Whilst You’re Here

We’re a busy, noisy household. 2 adults, 2 children, 1 cat and who knows how many fish. The toddler craves routine, the cat cries and stalks you if you dare feed him late, and the baby is settling herself into a nice cycle of eat, sleep, play that I really don’t want to mess with.

Whilst we welcome visitors with wide open, regurgitated milk covered arms, it’s worth knowing what you should expect when you visit the K-D’s…..

1. Leave your shoes in the hall. Only the cat is allowed to traipse mud up the stairs. If you can purr like him and sit on my lap providing hot water bottle-type warmth, then feel free to keep them on.

2. If you’ve been in our house for longer than 20 minutes and you’ve not been offered a drink, then just ask for one (obviously only if you really want one!) If you are a guest in our house, that means we like you, so leave the politeness at the door. Even better, stick the kettle on yourself. Chances are I’m stuck to the sofa with a baby on my boob anyway.

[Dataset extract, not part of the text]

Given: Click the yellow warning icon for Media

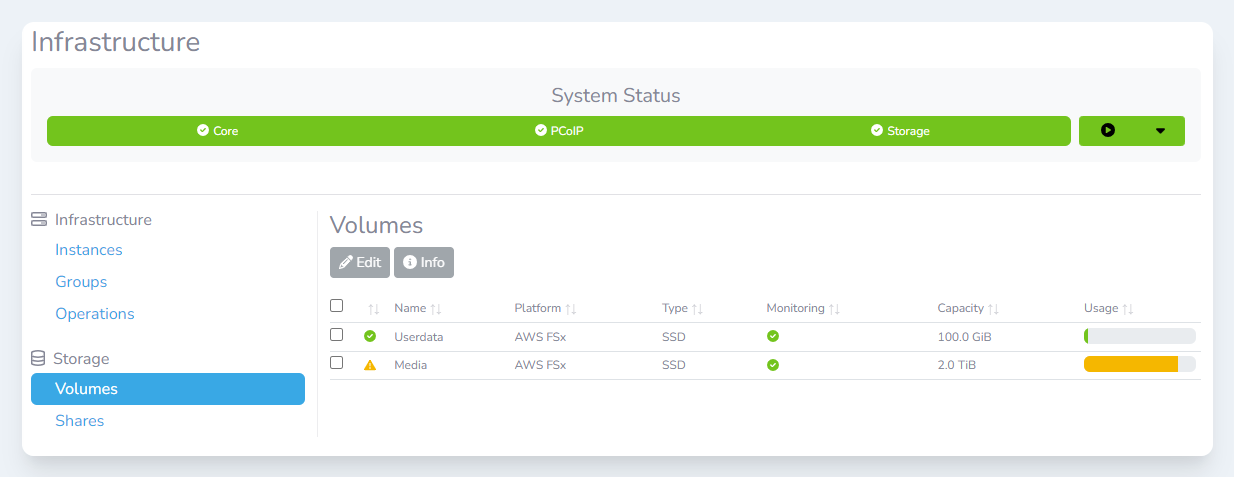Looking at the screenshot, I should (370, 365).
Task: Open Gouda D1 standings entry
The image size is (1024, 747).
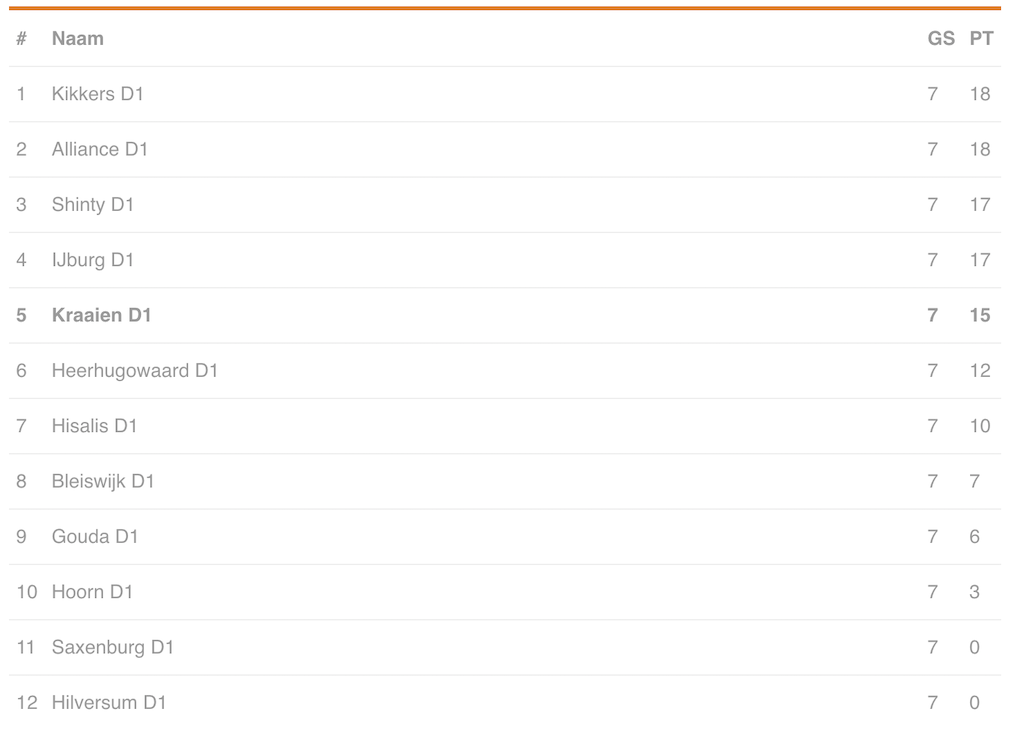Action: click(x=95, y=537)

3. If you come round when the toddler is there, expect to get stuck in. If you don’t he’ll talk over you and ask you the most ridiculous questions until you give in and play on the floor with him.

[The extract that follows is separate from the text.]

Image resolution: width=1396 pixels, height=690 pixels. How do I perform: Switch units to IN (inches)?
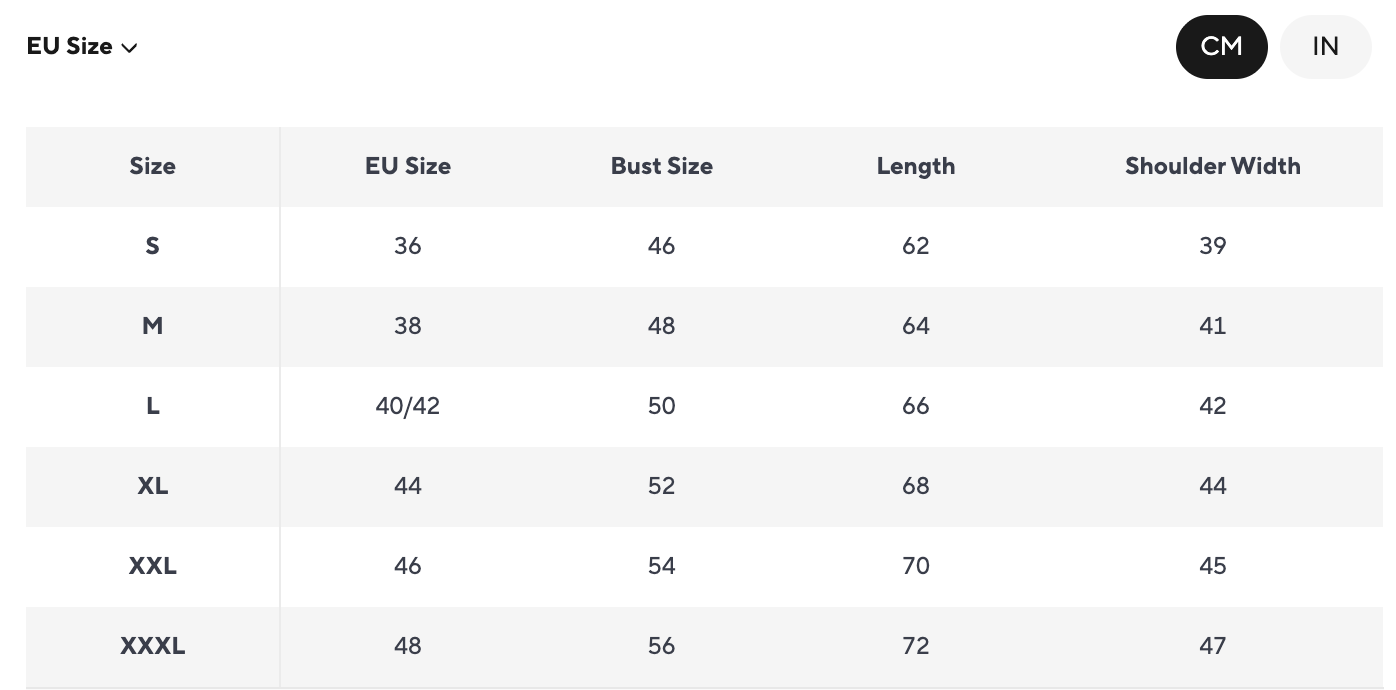(1325, 47)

4. Witching hour is between 6 – 7pm. If you are visiting during this time, expect to be utilised. Duties include: jiggling a baby, reading a story, winding a baby, lining up cuddly toys, fetching muslins and singing songs.

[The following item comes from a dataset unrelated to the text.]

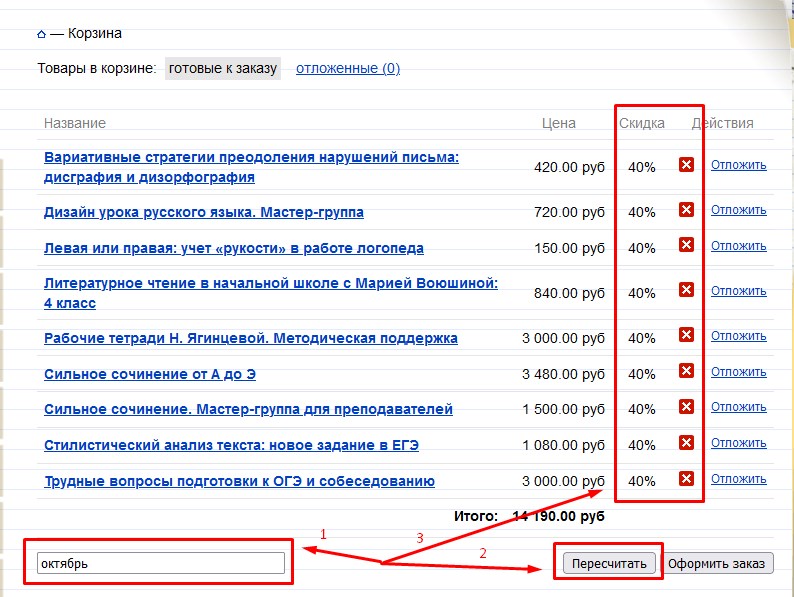This screenshot has width=794, height=597.
Task: Select 'готовые к заказу' tab
Action: tap(223, 68)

5. If you ring the doorbell after 6pm and before 7:30pm, don’t expect it to be answered. We live in a town house with A LOT of stairs and traipsing down whilst bedtime is happening isn’t an option. Mainly because I’m scared that the toddler would try to bath the baby.

6. If you come round childless to consume food, especially hot food, expect to hold the baby if needed. You get to consume hot food every day, I don’t. Let me enjoy food the right way, hot and using both a knife and fork.

7. Please keep track of any conversation we are having because there is a massive chance I shall flit between an average of 17 different ones.

8. Talk about yourself. I want to hear about real life. Office politics, gossip or just a general moan, I want to hear it all please!

9. Always bring wine. It’s 5pm somewhere.